Chris Adamson’s Blog: Build High Resultion Stars

Friday, January 7, 2011

Build High Resultion Stars

On TV, a low-resolution photo is never a problem for crime scene investigators. Load it into a computer, zoom in on a reflection, click "enhance", and presto! the criminal is revealed.

In the world of data warehousing, we cannot rely on the CSI effect. If we start with low-resolution data, the detail is lost forever. Eventually, someone will ask a question that requires more detail. And it simply wont be there to answer the question.

A few simple guidelines will help you avoid this unfortunate situation.

A Common Problem

Omission of detail is one of the biggest frustrations caused by legacy designs. It is the number three problem I encounter in design reviews (after failure to use surrogate keys and failure to plan slowly changing dimensions.)

The reason for this is simple: people often design their schema to support current requirements. Unfortunately, this does not work in data warehousing. Analytic requirements constantly change. As a designer, your job is to produce solutions that will answer questions that are not yet known.

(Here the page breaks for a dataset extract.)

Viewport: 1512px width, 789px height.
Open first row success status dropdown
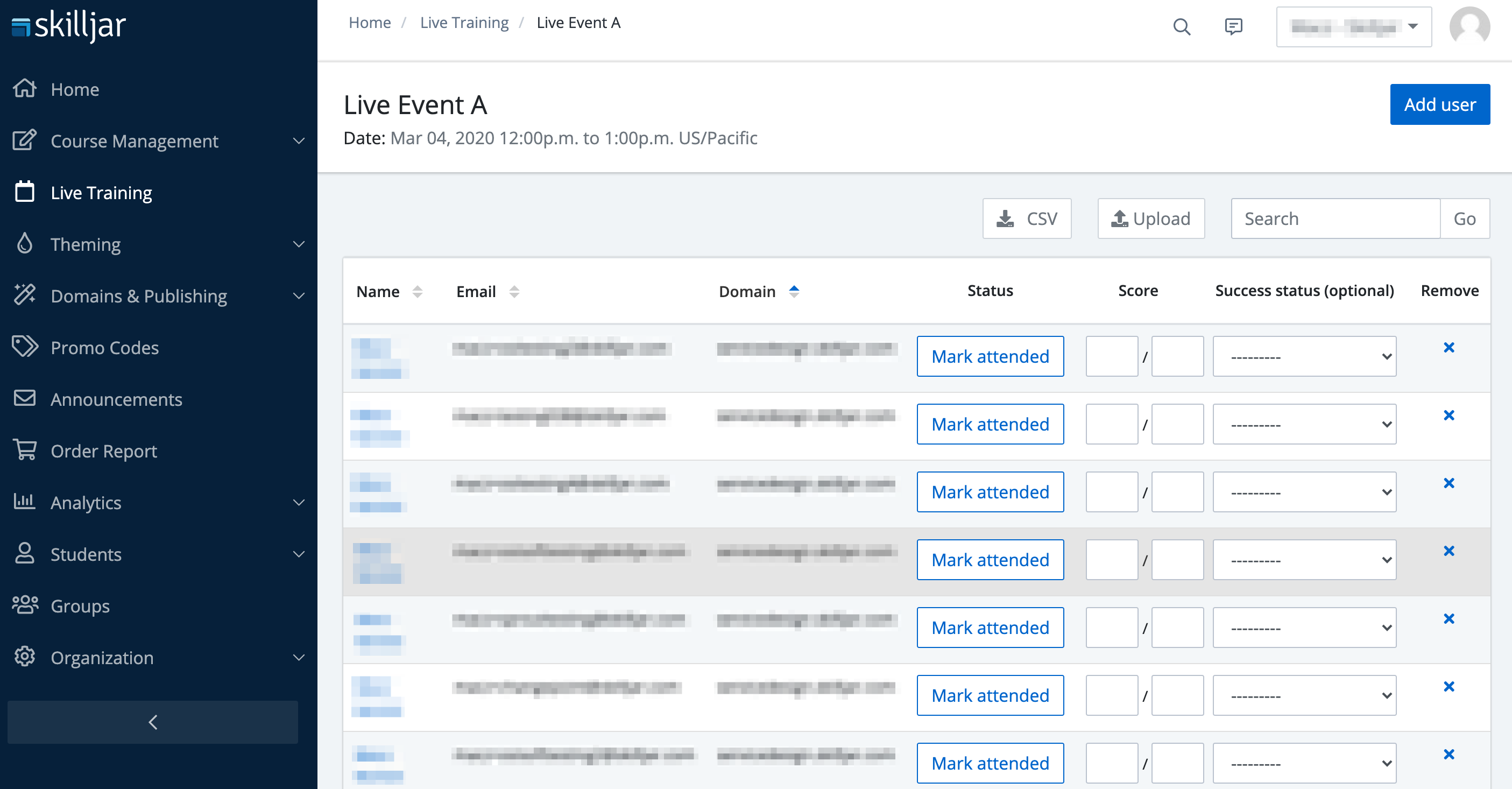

This may sound like an impossible task, but it's not. Its one of the strong suits of dimensional design. Three guidelines for high-resolution design will help future-proof your solution.

1. Match Grain to Source Data, Not Requirements

When you're designing a fact table, you need to establish its grain. A statement of grain defines what is represented by a row in a fact table. This is the "resolution" of your measurements. (For a refresher on grain, see the post Rule 1: State Your Grain.)

Don't set grain at the level of detail that meets requirements. Set it at the level of detail at which data is available.

For example, you are designing a fact table that measures sales. Someone asks for daily totals of sales in dollars. Don't assume daily totals of sales is sufficient. Eventually someone will want to go deeper, perhaps looking for products that are bought together. This requires setting your grain at the order line level of detail.

Once you have identified the process a fact table represents, look at the resolution of the source data. That should guide your decisions on grain. Of course, this needs to be kept within reason. If the available level of detail would result in fact tables that are too large or expensive to manage, you might need to do some summarization. But be careful; you'll be working with low-resolution data in the future.

2. Capture All the Facts that Fit

Remember that each fact table describes a process. When you fill in the facts, don't just include ones that people asked for. Include all available facts that describe that process.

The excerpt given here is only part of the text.